Failure to receive any treatment can have other, life-altering impacts.
“I have met adults who are eating purees, and if there’s not a complex medical issue, that makes me sad,” Sarcia said. “There was a report in a U.K. journal about a child that was eating three foods and as he progressed through puberty, he was going blind because he was so malnourished due to his diet.”
Verbal Beginnings bills its feeding programs through ABA services. The provider presents payers with data demonstrating the need for feeding therapy the same way it would for toilet training or communication skills, Sarcia said.
Sarcia usually presents payers with a peer review, whether with a BCBA or a psychologist. These peer reviews can also have their challenges.
“I had a peer review recently where I was speaking to BCBA but the person was not familiar with the behavioral treatment of eating at all,” Sarcia said. “It was apparent she didn’t recognize it and she did not approve what I requested. “That’s a frustration on my end because I feel like if you’re conducting the review, you should be familiar with the treatment that’s being requested.”
The Munroe-Meyer Institute’s feeding program bills its intensive program as ABA, but mostly bills services delivered through its outpatient program as mental health or health and behavior codes.
Both of these codes are billed by master’s-level psychologists. Because of the Mental Health Parity and Addiction Equity Act, billing as mental health or health and behavior codes can be easier than billing as ABA, Drayton said.
“There are more hoops to jump through [when billing as ABA],” Drayton said. “Insurance will come back with fewer units than you asked for and might ask, ‘Why is an ABA provider doing the feeding treatment?’ … It tends to be more back and forth to get that coverage. Or they might cut off a kid because they said they’ve been in ABA long enough.”
The Munroe-Meyer Institute bills its intensive program as a day rate and its outpatient as fee-for-service.
The ease of billing the per diem day rate is variable, Drayton said.
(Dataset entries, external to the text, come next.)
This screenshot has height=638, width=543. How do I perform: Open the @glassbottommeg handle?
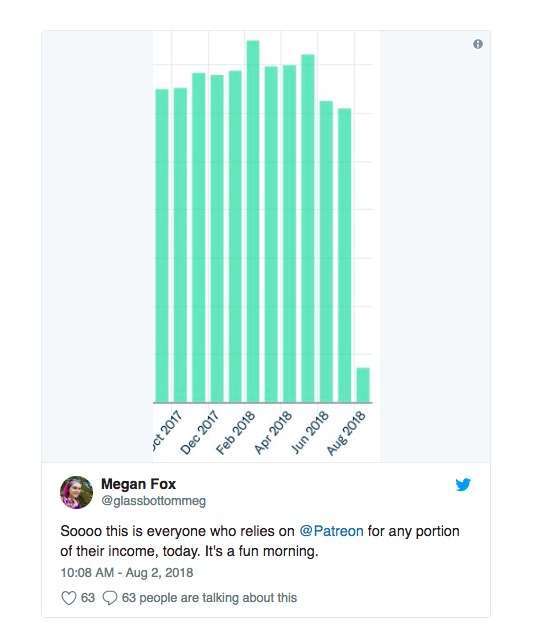[153, 500]
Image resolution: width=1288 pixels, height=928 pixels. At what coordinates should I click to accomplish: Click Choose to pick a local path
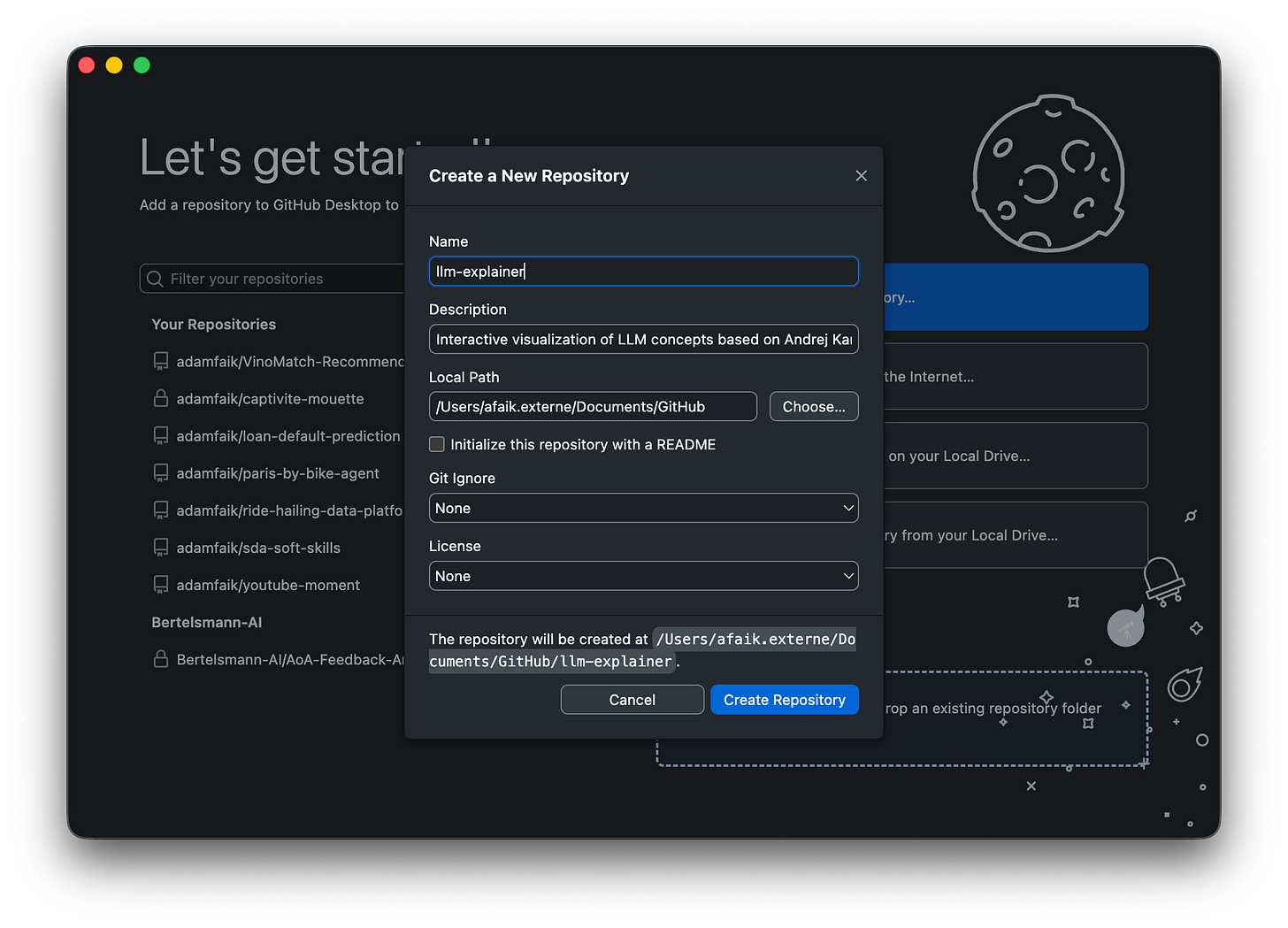[x=813, y=406]
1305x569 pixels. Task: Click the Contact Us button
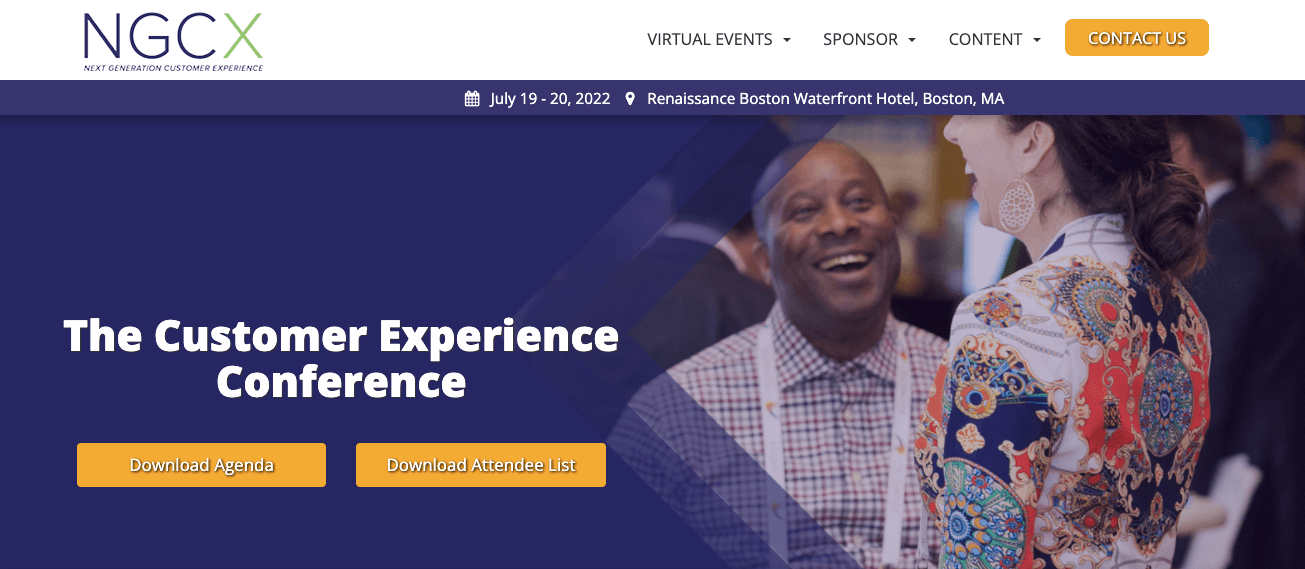pyautogui.click(x=1137, y=38)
“Some insurance is pretty easy,” Drayton said. “Some, like United, don’t cover it at all. … Medicaid in most states will cover it, but the rate that they pay would make every program go under, at least in Nebraska. … And then you have to get them to actually pay it. “Even if you have a single case agreement that they’ve signed, it’s difficult.”
Despite the hurdles associated with feeding therapy, success rates are high.
Patients at the Marcus Autism Center reach an average of 85% or higher of their goals set by parents and the treatment team. When admitted to the program, patients eat an average of only three foods. By discharge, they leave eating at least 19 foods, including four fruits, four vegetables, four starches and four proteins.
Clear improvements among patients is one reason why the Munroe-Meyer Institute’s feeding program has a high employee retention rate, Drayton said.
“Because we’re working on feeding, pretty much every kid reaches their goals and graduates,” Drayton said. “To me, that’s really motivating. It’s really reinforcing. Whereas in other ABA centers, you have so many goals, so many targets, that it often is not that really satisfying end point.”
Autism providers who do not offer feeding programs can help parents who are struggling to navigate their child’s feeding disorder, Phipps said.
“I hope that providers who have strong personal opinions on what is or is not appropriate treatment will become more cognizant of their potential shaming of parents for seeking intensive treatment for their child,” Phipps said. “It is already hard enough for families to have to go through the trials and tribulations associated with not being able to adequately feed their child. I think we need to trust that caregivers have the best intentions for their children and the easier we can make this difficult process for them and for the child, the better.”